No Evidence Doctors Can Stop Young Patients From Using Drugs, Say Researchers
Forget pushing physicians to nag their young patients about drug use. Chances are that few doctors look forward to playing nosy aunt and even fewer teens eagerly anticipate a lecture while they turn their heads and cough, but now they can easily shrug off those unpleasant roles. As it turns out, there's little evidence that physicians have any effect when it comes to nagging those darned kids to spurn pot or avoid popping pills.

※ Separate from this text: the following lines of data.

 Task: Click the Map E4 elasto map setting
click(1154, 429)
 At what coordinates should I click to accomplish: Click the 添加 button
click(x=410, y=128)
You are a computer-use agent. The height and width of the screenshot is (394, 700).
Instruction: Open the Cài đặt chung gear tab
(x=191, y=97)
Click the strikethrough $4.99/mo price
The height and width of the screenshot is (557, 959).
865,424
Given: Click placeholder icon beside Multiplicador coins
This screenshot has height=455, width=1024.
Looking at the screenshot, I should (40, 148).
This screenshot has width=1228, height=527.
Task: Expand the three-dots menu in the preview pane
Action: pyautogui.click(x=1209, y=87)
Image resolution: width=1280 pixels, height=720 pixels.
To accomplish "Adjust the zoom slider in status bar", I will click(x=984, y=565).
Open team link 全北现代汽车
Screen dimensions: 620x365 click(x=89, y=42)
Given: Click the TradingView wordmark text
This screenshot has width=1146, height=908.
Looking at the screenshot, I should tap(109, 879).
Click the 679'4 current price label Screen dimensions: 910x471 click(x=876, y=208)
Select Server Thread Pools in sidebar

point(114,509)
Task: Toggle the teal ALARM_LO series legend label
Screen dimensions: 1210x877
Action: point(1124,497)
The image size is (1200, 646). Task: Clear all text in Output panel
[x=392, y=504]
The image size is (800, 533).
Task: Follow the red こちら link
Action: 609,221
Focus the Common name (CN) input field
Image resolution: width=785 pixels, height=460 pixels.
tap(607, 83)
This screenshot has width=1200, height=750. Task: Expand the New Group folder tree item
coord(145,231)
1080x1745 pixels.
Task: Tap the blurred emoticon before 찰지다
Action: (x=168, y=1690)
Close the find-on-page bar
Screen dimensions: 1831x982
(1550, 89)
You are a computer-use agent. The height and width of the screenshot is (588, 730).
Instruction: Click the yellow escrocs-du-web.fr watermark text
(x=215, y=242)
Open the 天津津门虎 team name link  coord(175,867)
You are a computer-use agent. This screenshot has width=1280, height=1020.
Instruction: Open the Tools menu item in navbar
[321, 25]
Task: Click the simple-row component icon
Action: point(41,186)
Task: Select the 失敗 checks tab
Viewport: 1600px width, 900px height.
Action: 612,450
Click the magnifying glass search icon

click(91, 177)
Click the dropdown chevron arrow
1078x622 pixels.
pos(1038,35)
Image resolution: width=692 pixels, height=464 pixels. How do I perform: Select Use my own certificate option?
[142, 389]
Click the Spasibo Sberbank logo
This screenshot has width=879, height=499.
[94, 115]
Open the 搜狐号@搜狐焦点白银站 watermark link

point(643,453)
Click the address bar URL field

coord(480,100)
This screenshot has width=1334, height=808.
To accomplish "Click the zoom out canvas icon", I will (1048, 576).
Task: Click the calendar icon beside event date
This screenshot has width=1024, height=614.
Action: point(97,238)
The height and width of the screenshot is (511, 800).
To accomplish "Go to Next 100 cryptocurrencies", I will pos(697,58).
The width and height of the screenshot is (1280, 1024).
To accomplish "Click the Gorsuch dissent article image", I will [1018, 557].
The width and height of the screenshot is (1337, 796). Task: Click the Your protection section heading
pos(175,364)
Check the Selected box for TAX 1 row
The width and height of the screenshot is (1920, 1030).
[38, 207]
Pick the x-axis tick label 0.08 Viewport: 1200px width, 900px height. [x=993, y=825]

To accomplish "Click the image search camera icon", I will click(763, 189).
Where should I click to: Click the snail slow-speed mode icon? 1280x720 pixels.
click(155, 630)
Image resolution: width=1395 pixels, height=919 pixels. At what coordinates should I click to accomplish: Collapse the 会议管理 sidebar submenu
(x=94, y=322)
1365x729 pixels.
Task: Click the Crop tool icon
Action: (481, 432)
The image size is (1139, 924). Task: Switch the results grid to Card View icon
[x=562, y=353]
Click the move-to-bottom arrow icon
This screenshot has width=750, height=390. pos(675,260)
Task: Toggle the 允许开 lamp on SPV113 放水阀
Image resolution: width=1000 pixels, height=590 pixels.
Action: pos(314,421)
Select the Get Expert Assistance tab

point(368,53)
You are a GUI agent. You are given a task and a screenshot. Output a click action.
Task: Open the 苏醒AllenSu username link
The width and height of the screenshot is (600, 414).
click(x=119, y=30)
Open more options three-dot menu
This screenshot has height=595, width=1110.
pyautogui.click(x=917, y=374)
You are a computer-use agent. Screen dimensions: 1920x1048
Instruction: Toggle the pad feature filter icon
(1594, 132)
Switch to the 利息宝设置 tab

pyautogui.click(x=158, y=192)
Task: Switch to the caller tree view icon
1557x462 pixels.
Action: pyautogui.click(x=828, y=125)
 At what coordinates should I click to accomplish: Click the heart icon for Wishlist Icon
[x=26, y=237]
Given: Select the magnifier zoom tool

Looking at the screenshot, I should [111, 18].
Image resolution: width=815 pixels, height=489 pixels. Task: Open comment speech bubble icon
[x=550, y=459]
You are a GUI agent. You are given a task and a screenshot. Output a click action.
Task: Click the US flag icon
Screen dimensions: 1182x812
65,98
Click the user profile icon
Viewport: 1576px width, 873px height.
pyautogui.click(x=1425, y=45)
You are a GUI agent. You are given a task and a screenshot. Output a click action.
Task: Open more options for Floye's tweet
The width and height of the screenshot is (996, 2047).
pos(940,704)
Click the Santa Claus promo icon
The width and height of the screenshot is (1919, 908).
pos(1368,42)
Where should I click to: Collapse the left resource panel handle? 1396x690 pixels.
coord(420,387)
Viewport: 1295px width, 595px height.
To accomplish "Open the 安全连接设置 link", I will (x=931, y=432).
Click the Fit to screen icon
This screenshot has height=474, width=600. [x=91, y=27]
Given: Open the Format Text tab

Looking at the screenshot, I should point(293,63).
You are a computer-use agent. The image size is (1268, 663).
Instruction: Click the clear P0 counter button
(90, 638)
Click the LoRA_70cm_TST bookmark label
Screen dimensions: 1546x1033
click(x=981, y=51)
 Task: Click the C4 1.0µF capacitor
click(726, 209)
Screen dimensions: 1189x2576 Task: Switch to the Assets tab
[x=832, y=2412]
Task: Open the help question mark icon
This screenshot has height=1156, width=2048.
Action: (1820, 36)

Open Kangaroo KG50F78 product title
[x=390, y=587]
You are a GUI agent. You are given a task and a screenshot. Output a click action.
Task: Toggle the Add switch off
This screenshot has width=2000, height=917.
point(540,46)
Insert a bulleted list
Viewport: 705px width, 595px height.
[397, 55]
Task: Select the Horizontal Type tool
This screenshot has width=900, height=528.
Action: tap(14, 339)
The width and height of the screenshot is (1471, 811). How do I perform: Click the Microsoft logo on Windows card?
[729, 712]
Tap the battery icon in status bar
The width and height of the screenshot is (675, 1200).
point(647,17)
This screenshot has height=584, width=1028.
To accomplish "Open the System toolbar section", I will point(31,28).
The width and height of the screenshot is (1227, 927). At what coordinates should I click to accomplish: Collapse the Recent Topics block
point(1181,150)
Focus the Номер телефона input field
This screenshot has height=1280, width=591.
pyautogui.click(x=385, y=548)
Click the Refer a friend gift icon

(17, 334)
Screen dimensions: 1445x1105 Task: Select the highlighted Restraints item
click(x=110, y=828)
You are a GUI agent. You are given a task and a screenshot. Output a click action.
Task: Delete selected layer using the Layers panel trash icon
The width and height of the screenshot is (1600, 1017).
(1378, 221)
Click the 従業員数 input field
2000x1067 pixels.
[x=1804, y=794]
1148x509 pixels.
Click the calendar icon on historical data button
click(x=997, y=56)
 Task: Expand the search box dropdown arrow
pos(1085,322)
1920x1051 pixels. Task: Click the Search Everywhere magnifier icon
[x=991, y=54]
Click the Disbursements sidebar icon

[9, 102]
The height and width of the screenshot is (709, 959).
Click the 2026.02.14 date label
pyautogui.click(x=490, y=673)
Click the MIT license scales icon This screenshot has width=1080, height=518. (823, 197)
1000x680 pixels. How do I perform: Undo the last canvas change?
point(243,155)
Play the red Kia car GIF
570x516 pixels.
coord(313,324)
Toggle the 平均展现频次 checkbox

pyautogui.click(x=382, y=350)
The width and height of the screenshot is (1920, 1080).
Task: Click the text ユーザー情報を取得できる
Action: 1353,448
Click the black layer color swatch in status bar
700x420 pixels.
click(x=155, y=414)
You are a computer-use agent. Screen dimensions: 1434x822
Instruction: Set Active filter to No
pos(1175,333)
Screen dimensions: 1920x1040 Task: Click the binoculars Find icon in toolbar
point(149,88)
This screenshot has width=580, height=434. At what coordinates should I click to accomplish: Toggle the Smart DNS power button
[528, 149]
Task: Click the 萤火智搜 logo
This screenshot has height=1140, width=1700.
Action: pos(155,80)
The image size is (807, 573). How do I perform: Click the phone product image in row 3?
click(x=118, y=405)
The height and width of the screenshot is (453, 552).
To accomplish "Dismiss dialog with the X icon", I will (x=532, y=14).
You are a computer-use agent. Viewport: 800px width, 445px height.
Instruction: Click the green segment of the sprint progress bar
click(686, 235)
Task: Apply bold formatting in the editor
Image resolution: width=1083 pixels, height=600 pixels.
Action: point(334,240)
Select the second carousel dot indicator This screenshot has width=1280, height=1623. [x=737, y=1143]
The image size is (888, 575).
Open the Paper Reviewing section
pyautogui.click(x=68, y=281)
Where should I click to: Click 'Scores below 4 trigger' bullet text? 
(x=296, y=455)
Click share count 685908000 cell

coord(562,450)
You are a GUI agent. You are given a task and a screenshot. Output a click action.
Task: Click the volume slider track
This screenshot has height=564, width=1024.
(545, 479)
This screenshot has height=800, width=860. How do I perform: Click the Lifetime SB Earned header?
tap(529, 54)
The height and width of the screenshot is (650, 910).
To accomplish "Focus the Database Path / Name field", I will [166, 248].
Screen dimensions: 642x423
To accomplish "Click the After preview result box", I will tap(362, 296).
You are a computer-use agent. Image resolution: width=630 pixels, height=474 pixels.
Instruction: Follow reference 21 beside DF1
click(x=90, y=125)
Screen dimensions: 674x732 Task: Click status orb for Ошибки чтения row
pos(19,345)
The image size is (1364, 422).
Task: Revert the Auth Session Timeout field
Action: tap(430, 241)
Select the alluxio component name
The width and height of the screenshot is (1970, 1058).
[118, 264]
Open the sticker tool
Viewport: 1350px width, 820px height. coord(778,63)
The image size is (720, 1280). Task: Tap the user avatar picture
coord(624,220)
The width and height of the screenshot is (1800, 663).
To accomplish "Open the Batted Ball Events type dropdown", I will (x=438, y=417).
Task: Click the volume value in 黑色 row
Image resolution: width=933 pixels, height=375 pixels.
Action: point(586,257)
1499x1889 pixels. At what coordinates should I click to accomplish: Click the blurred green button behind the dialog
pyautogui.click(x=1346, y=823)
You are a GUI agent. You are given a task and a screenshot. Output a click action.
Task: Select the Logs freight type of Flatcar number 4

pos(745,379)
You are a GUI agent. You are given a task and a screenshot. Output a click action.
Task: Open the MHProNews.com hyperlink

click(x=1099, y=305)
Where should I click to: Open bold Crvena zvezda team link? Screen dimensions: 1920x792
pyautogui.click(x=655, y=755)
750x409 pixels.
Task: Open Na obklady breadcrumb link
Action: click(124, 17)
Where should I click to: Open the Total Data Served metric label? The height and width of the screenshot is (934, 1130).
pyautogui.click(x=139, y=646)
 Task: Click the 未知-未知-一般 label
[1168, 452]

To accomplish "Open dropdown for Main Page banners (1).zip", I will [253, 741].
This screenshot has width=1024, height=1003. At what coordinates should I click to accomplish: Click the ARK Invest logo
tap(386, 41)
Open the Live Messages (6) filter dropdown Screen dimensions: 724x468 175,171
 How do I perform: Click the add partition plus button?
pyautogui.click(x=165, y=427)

Research performed on behalf of the U.S. Preventive Services Task Force, an "independent, volunteer panel of national experts in prevention and evidence-based medicine," and published in the Annals of Internal Medicine, finds:
The USPSTF found only 6 fair- or good-quality studies of 4 primary care–relevant behavioral interventions that focused on reducing drug use in adolescents. These interventions included face-to-face counseling, videos, print materials, and interactive computer-based tools. Although the interventions substantially varied in their intensity, components, populations, and sample sizes, they provide almost no evidence of significant improvements in health outcomes. A few changes in drug use and drug initiation were found, but given the lack of clear and consistent findings and the overall small evidence base, the USPSTF could not draw definitive conclusions. It is possible that brief primary care–relevant interventions do not significantly affect adolescent drug use or that more effective interventions may need to be developed.
The surveyed interventions, according to author Dr. Virginia A. Moyer, the vice president for maintenance of certification and quality at the American Board of Pediatrics, ranged from 10-minute in-office discussions to 45-minute interactive online interventions. Overall, the intent was to discourage the recreational use of marijuana, alcohol, and prescription drugs. While some reductions in use were reported, the biggest changes were, apparently, hard to interpret. "It is not clear whether the intervention helped girls who had never used drugs to remain abstinent or helped a few girls who were frequently using drugs to reduce or stop their drug use."
Overall, there was little to go on in order to assess the benefits, or harms, of using primary care physicians to convince kids to avoid drug and alcohol use.
As of 2003, U.S. Preventive Services Task Force recommendations for preventive services would add 7.4 hours to a primary care doctor's day, and they probably haven't become less demanding in the intervening years. The ineffectiveness of drug interventions is plenty of reason to refrain from trying to shoehorn them into an already busy schedule.
Well, that and the risk of alienating patients with endless rounds of nagging.